Do sociopaths love their family members

How it feels to love a “sociopath”.

What it's like to love a sociopath.

What is a sociopath? Sociopaths are more than what you see on the news. They're not just rapists or serial killers. They can be more than that and can also be around you without you really noticing, it can be a family member, a friend, your work colleague or someone you think is your soulmate.

All you have to do is take a look behind her mask. That's also the hardest part, because they are often well-groomed, mannered, charming, and can be incredibly loving. It is a complex personality disorder that goes hand in hand with compulsive lying and manipulation.

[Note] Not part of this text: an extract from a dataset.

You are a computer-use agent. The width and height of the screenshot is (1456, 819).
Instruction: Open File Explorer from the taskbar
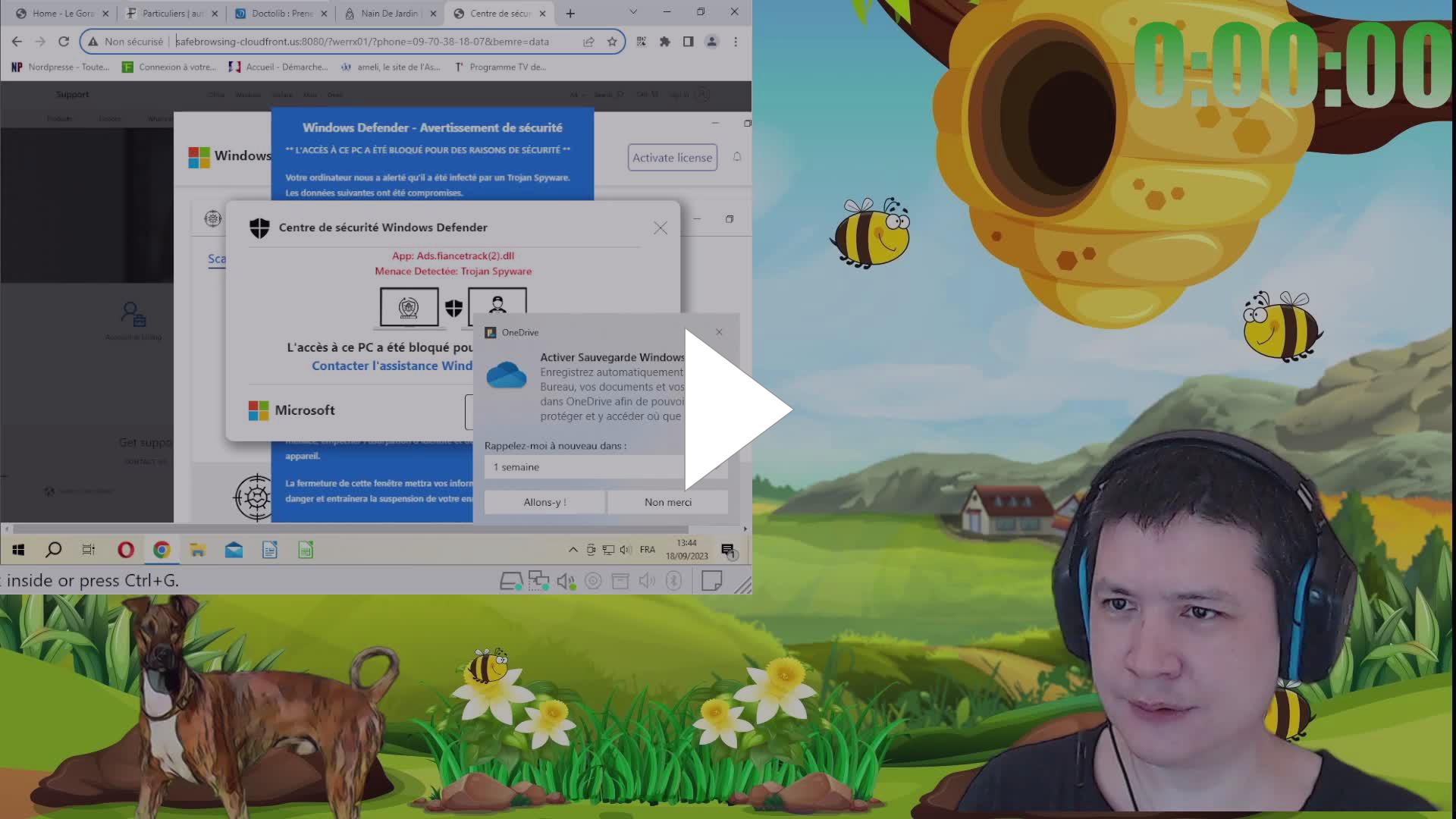(x=197, y=549)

Being in love with a sociopath will never end well. It will destroy you and exhaust you to the core, leave you hurt and broken, and make you into someone who no longer trusts anyone. Being in a relationship is about more than just having fun, loving one another, and enjoying each other's company. It's about being honest and open about your true feelings, respecting one another and creating a special bond that you don't have with anyone else, reaching a level in which the dark parts of a personality are also loved and not just the good parts of a human.

You can't have a relationship like that with a sociopath because she based on deceit and liesHe's trying to create in your head all the time. It will make you doubt yourself and numb your self-esteem. He will make you believe that he is all you have and make you break off contact with anyone who can influence you.

The sociopath will make you have the best time of your life. Your world would change quickly with him in it and light up brightly at first. He would just say the right things and do exactly the right things. Be the knight with the shining armor, always cast a spell on you and yourself. You are the first he loves immortally and without you his life would have no more meaning and he would create images in your head that are nothing other than fantasies that will live forever in your head and never find a way into reality Find.

I had the experience with a sociopath and I can tell you at least it was wonderful at the beginning. I had never experienced such a burst of emotion before. It was wonderful. But it also left so many questions unanswered when he left me. He made me break off contact with people who were important to me. I had to distance myself from all my friends.

He made my world revolve around him as if he were the sun and he made me feel that all I needed was him. He went deep into my soul and implanted the thought that only he was important. And whenever I was with him he made me feel like a princess, nothing was more perfect than being next to him.

But this fantasy has collapsed. There were times when he talked to me around the clock and then there were times when he completely ignored me. Sometimes he was gone for hours and when I asked him where he was, a lame excuse came up because he knew I wasn't going to ask any further. After all, it was important to me that he was back at all. I am ashamed to admit today that he wrapped me around his little one whenever it suited him, I was just under his spell and didn't really have a chance at the time.

He talked to me sometimes like I was worthless and in the next moment, he gave me the sweetest excuse I had ever heard and my heart melted instantly. He knew of its effect on me, he had the upper hand. He made me feel like he was the trophy and it should be my job to keep it. He made me feel like I owed him something for dating someone who wasn't enough. I sometimes felt that everything that went wrong was my fault and that I had to constantly justify and apologize.

Somehow I was never good enough, I never loved enough, never gave him enough, was never brave enough, I was just worthless to him. In retrospect, I always wondered how someone who looks like an angel, acts like an angel in front of others and speaks like an angel and smiles at me like an angel, be such a devil inside.

Loving a sociopath is difficult if not impossible. They'll keep telling you that they love you, but only because they want to see if you still love them. That's because she needs you to be able to love herself. And your love for them is important so that they can keep you under control. They are cruel predators because they love to play with their prey.

The truth is, what you've experienced with a sociopath is really just a reflection of love for yourself. But this reflection only shows you what you want to see. And when the illusion fades you see what they really are and at that point your relationship with a sociopath will lose its perfection.

What I did and what was the only right thing to do is break off contact with him and everyone who is in contact with him and start my life again from scratch. It took me, but I succeeded. Today I know what it means to hug the devil and dance with him for a long time. And it's true what they say, the devil doesn't change, he changes you. You can get my book here.